Comme tous les couples de la haute société américaine, les Carrington consacraient peu de temps à leur intimité en dehors du petit déjeuner toujours pris en commun et de l’heure, souvent tardive, où, revenant de quelque soirée, à moins qu’ils n’eussent eux-mêmes reçu, ils se retrouvaient tête à tête, le plus souvent dans la chambre d’Alexandra où Jonathan, en buvant un dernier verre, s’accordait le plaisir de contempler sa ravissante épouse avant de lui souhaiter une bonne nuit.
Ce soir-là, ils revenaient d’un dîner chez les Monroe qui avait été fort gai et Mrs Carrington, très en verve, commentait les menus événements de la soirée.
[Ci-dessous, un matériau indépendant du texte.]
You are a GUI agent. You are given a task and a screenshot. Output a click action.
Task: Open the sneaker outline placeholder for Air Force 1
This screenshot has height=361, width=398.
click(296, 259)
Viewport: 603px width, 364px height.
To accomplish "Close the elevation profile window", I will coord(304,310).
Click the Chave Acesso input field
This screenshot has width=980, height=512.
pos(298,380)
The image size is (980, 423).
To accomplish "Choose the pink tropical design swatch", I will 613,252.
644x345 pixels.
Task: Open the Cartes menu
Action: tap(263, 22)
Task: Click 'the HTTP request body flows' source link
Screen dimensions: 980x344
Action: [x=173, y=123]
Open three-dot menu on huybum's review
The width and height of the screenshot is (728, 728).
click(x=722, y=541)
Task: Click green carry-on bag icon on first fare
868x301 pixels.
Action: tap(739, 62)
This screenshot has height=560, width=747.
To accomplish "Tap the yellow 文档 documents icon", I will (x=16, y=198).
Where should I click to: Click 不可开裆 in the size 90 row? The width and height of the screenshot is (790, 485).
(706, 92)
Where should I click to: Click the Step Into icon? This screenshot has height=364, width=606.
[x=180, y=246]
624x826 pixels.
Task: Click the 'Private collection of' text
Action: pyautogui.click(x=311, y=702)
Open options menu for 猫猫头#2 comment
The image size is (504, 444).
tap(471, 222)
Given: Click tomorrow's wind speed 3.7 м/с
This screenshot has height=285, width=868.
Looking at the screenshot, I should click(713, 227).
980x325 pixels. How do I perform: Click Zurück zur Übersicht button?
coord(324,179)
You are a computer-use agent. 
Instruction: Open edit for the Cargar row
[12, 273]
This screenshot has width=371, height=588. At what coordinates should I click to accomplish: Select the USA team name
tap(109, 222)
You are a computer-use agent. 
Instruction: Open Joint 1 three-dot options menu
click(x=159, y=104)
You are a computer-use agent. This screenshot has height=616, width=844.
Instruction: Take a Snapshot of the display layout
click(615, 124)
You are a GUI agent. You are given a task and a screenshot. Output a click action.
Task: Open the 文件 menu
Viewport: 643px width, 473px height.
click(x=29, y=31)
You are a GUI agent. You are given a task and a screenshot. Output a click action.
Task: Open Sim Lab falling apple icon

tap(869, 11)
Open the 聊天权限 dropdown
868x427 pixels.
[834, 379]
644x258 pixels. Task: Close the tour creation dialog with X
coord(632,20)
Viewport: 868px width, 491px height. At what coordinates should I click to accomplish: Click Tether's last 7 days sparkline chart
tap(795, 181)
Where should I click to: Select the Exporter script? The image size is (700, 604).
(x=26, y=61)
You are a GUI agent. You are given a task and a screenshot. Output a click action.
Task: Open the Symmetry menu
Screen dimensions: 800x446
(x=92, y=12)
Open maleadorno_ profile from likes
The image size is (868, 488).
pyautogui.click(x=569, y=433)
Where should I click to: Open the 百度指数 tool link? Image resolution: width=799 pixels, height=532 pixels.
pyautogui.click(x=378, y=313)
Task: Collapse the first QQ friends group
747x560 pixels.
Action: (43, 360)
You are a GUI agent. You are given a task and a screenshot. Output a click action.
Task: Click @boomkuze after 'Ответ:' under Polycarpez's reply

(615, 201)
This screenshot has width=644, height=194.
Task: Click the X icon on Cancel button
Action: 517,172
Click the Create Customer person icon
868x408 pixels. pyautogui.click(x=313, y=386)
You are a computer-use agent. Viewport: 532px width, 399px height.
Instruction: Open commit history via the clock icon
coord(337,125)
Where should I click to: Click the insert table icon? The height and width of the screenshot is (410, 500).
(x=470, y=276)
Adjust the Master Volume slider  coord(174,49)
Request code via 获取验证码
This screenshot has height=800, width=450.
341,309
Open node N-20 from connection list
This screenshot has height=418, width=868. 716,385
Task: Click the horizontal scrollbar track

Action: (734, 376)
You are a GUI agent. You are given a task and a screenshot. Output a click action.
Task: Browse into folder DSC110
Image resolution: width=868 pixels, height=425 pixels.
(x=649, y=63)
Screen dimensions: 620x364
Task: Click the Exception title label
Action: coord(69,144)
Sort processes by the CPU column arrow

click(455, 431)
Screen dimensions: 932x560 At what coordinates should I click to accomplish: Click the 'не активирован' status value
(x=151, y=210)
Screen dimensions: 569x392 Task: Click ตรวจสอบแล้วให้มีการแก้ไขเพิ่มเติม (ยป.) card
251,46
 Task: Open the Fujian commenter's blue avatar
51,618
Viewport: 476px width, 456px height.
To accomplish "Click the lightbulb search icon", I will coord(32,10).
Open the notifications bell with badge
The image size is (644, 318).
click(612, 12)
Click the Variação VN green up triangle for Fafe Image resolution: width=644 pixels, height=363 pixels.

Elle s’était bien amusée et ne prêtait guère attention à la mine contrainte de son mari quand, soudain, elle s’avisa d’une circonstance insolite : au lieu de s’asseoir contre le miroir, Jonathan, les mains au fond des poches, tournait en rond autour d’un guéridon comme un vieux sage chinois autour d’une idée essentielle.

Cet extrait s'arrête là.